提示された文章
________________

このヴァロットンは油絵だけでなく多くの版画も手掛けていて、今回は小さな版画作品を含めて約130点が一同に会したなかなかのボリューム感でした。

作品の多くは「音を感じない」空気感で、評の中で度々言われるように、独特の緊張感や虚無感が伝わってくるものだったように思います。

日常生活のワンシーンを切り取ったような作品でも、それは実は実際の光景ではなくて、彼の心象風景なんじゃないかと思うような。
「取り繕った日常の裏にある現実」とでも言うような、息を飲むような....。

彼自身、家庭に自分以外は奥さんとその連れ子という「疎外感」の中で暮らしていたようですし、多くの作品からは彼の女性に対する一定の距離感のようなものを感じました。
きっと、対女性関係の上ではあまり幸せとは言えない人生だったのではないかと想像してしまいました。


油絵もとても良かったけど、版画作品もとても良かったですね。
多色刷りではない版画なので白黒なのですが、その黒の使い方が絶妙。
特に<アンティミテ>というタイトルの連作版画は、そのモチーフ・内容に対する作品タイトルが揶揄的で、1つ1つ「うんうん」と頷きながら観た俺でした。
例えば作品の内容が「白く浮かび上がるドレスの婦人に言いよる黒い紳士、なのに女性は男性に視線を向けようともしない」という作品のタイトルが「お金」ですから....。「そういうことか....」と頷いてみてしまいました(笑)
男女間の裏側を覗き見ているような作品で、とても興味深かったですね。

そしてそして、何といっても多くの裸婦作品。
「ヴァロットン」で画像検索をしたらいくつもの裸婦作品の画像が見られるので是非一度どうぞ。

惹かれたのはそれらの裸体がとても「現実的」だということ。
後ろ姿の作品が多いのですが、そのお尻は文字通り「臀部」で、肉付きだったり質感だったりが、「本物感」アリアリなのですよね(笑)

________________

課題
[A] ヴァロットン展の感想によると、展示された作品は全部で約何点でしたか。
[B] ヴァロットン展の感想の続きを書いてください。
このデータは、上の文章とは別の出典から取られたものです。

データ抜粋
________________

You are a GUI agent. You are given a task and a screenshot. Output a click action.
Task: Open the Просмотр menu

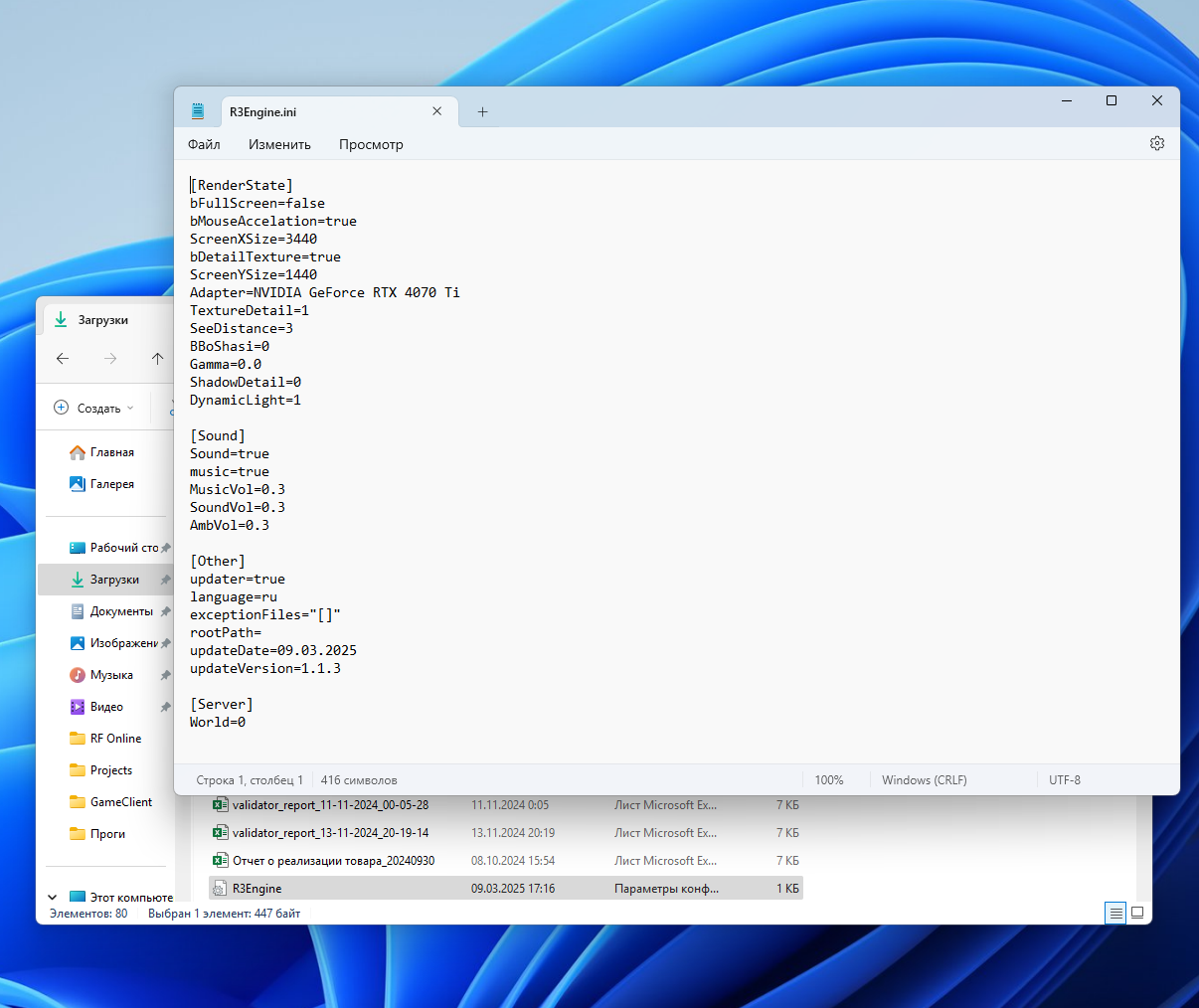tap(371, 144)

________________

各課題の解答
[A] 小さな版画作品を含めて約130点です。

[B]
実際、彼はこの「臀部」に一定のこだわりがあったようで、展示作品の中にあった「臀部の習作」という油彩なんてもう....思わず手が伸びてしまうような「臀部」でした(笑)
決して単純な「美」ではない魅力があって.....たとえ描き手に鬱屈とした何かがあるにしても(笑)
是非「ヴァロットン 臀部の習作」で検索してみてください。これは本当に一見の価値有りです(笑)

そんな生々しさを感じる様な描画であるにも関わらず、絵の中の裸体と作家の間には一定の距離感のようなものを感じました。「触れたいのに卑屈がゆえに触れられない」みたいな。

他の画家の裸婦作品を観ると、「あぁ...多分この女性と画家...デキてるな...」と思うような作品もあるんですけどね(笑)

もしかしたらだけど.... 多少崩れたような、リアリティのある肢体のラインを描くことで、その裸体を自分のものにしようとしているのかも知れなですね。手の届くものとして...。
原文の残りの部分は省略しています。